Charles resents the absence of Robby the Robot and the crew of the Seaview in contemporary "Lifestyle Imagery" and threatens to "go Jason Bourne on advertisers' asses" if things don't change.
Jim has been actively lobbying to take over the roles of the MOST INTERESTING MAN IN THE WORLD/Dos Equis guy and/or the Heineken party guy. He told both companies he qualifies because of his lifelong beer experiences.
The worst thing Rick15 did as a child was to go into the grocery store with a Magic Marker, find all of the jars of Smuckers and black out the SM's and replace it with an F.

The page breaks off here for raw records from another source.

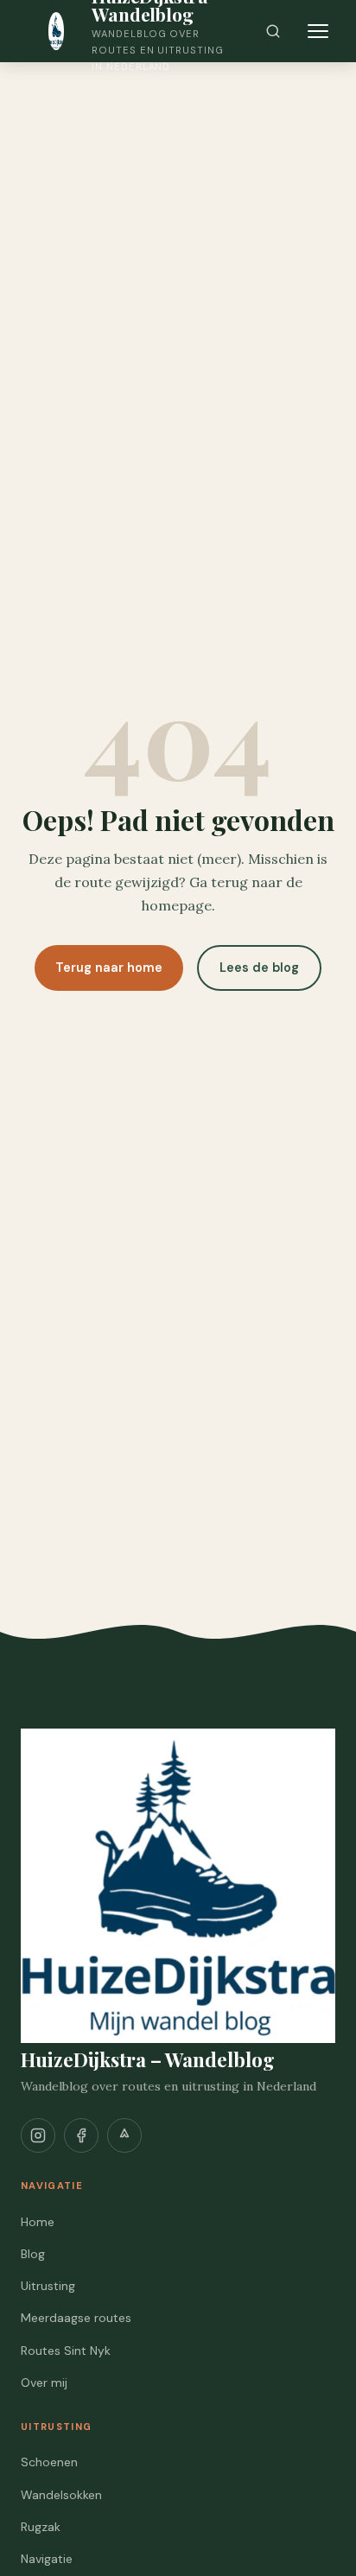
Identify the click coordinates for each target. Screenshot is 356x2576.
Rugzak (40, 2527)
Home (37, 2222)
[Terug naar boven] (311, 2541)
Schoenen (49, 2462)
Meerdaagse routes (76, 2317)
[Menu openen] (318, 31)
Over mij (44, 2382)
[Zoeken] (273, 31)
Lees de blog (259, 967)
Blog (33, 2254)
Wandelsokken (61, 2495)
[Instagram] (38, 2135)
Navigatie (47, 2558)
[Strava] (124, 2135)
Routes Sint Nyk (66, 2350)
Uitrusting (48, 2286)
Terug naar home (108, 967)
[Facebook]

Last Christmas, Adam B. gave special ladies a coupon for a night of "loving" with him. He's getting a bit concerned as to why no one has yet cashed one in.
Jim had his hopes up of being the new spokesman for Slim Jim's, but the ghost of Macho Man Savage returned and gave him a third rope flying elbow, saying "NOOOO OOONNNEEE CAN REPLACE THE 'MACHO MAN'!"
Jim Phelps disguised himself and auditioned to be my Mrs. Robinson. However, when he crossed his legs on the bar stool, it dawned on him that he'd forgotten to shave them. Funny thing is, other than the hairy legs, Phelps looked damned good.